━━━━━ Reading text ━━━━━

A week ago, we published a story under the headline, “Kettering board OKs retire-rehire of superintendent.”
Coincidentally, on the adjacent page, another headline read: “School-levy foes back to work on new state group.”
The first story detailed the arrangement Kettering Superintendent James Schoenlein cut with his school board to take a pay cut and begin collecting his retirement. The idea came up last summer, but a decision was put off until after the November election when a levy was on the ballot.
Initially, the board said it wanted to delay the discussion, so it could focus on the levy. But that explanation was too convenient.
The levy passed, then the board took the heat.
With one in four school superintendents (as of last year) having retire-rehire deals, defenders have perfected their arguments. (Besides saving on salaries, they say, retirees are just collecting what they are due.)
But here’s the thing: If this is such a great deal for the public, why aren’t school boards giving the myriad retirement-eligible teachers this option?
Because voters would go crazy, complaining that they can’t afford to support a public-pension system that allows people to comfortably and routinely retire in their 50s. (Schoenlein is 60.)
What do you want to bet that if the pension system were swamped with early retire-rehire applications, the “it’s no problem” argument wouldn’t be being made.
A person’s pension is indeed his to claim. But if the pension rules encourage people to stop working — lest they forfeit too much of “their” money — the system is too generous.
The second story was about a new group called Educate Ohio that reportedly has local affiliates that are being organized by critics who think school boards are insufficiently concerned about taxes and school districts’ costs.
It’s not clear if the group has any traction. But its creation is evidence of a brewing backlash against, for instance, so-called “double dipping” and school boards telling voters they’ve negotiated “pay freezes,” even as many employees are, in fact, getting the automatic step raises that are universal in education contracts.
Though school levies always have had critics, the opponents may be becoming more organized, prompting harder questions for elected bodies that traditionally have enjoyed widespread public support.
As a class, are school boards too captive? That’s the question some reasonable (and some not so reasonable) people are trying to bring out.

━━━━━ Supplied material ━━━━━

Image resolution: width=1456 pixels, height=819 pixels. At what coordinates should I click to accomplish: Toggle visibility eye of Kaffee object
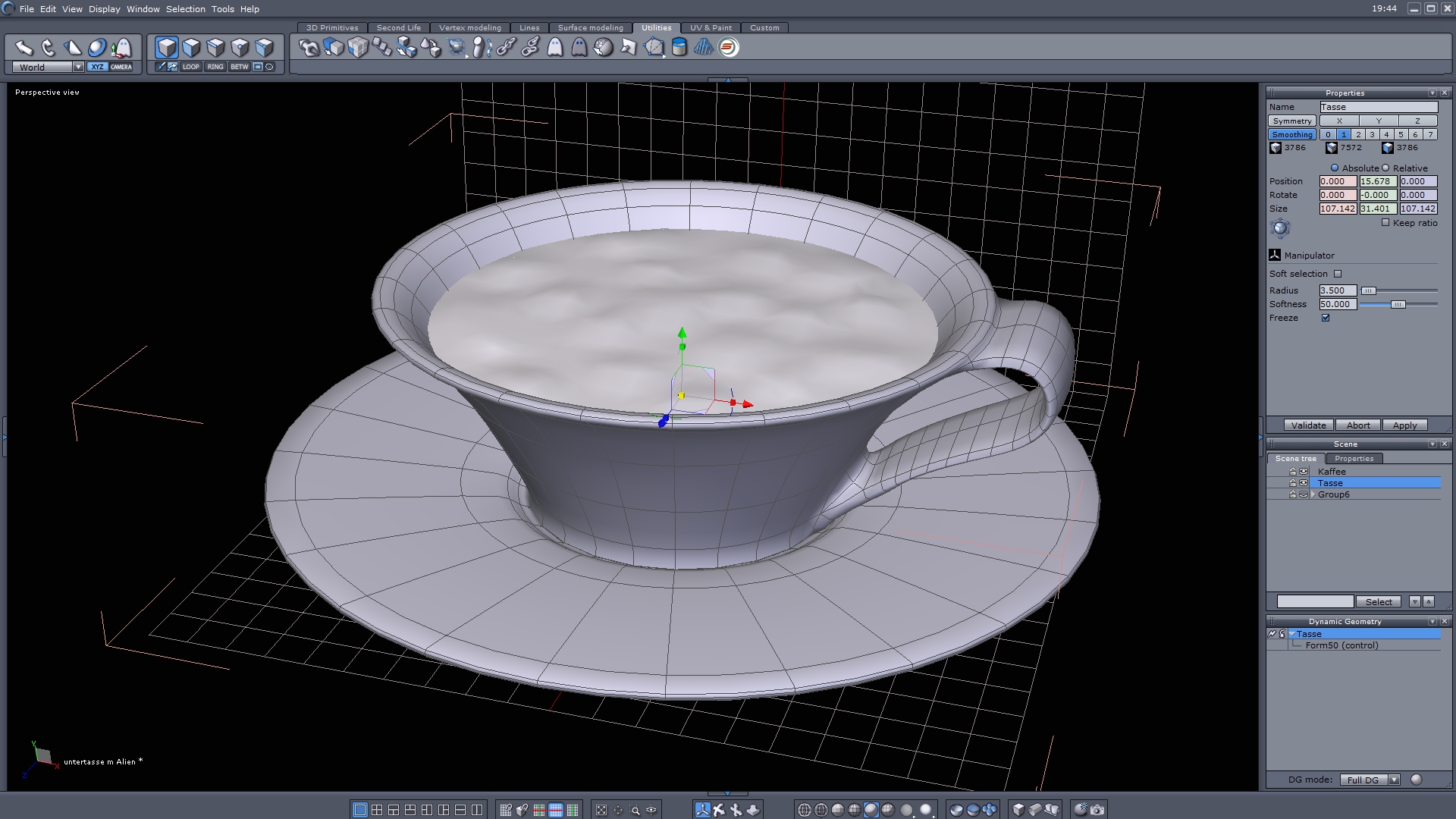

━━━━━

**What is asked:**
Extend the editorial about the Kettering superintendent's retire-rehire deal and school-levy critics, picking up after its final sentence. The material is not needed here.

**Task response:**
The reasonable people should not be underestimated. Ohio has a new governor who very much believes that, as much as the state is to blame for running up costs for school districts, local elected officials who can’t say “no” are also a big part of the problem.
The legendary Tip O’Neill, a Massachusetts liberal who was speaker of the U.S. House of Representatives, insisted, “All politics is local.” But the turmoil that’s going on in so many states and in so many localities as teachers, firefighters and police are being laid off — because government is running short — is winding its way to Congress.
On Friday, The New York Times online edition carried the headline, “A path is sought for states to escape their debt burden.” Some members of Congress apparently are quietly trying to figure out how states could declare bankruptcy.
Among the goals would be to get them out from under expensive pension obligations, and to let them start over with respect to union contracts. Right now, states are barred from declaring bankruptcy.
Of course, allowing that option has all sorts of implications for the municipal bond market, which historically has been secure and boring.
Just talking about allowing states to go bankrupt — raising the specter that investors might not get paid — could result in troubled states being shut out of credit markets or having to pay a premium to borrow money.
Ohio’s financial problems aren’t as severe as some other states — Illinois, California and New York, to name three. But the situation is not good. Meanwhile, the financial security of every local government and school district is inextricably linked to Columbus.
One way or another, the government landscape in Ohio is going to be reset. That effort has only just begun.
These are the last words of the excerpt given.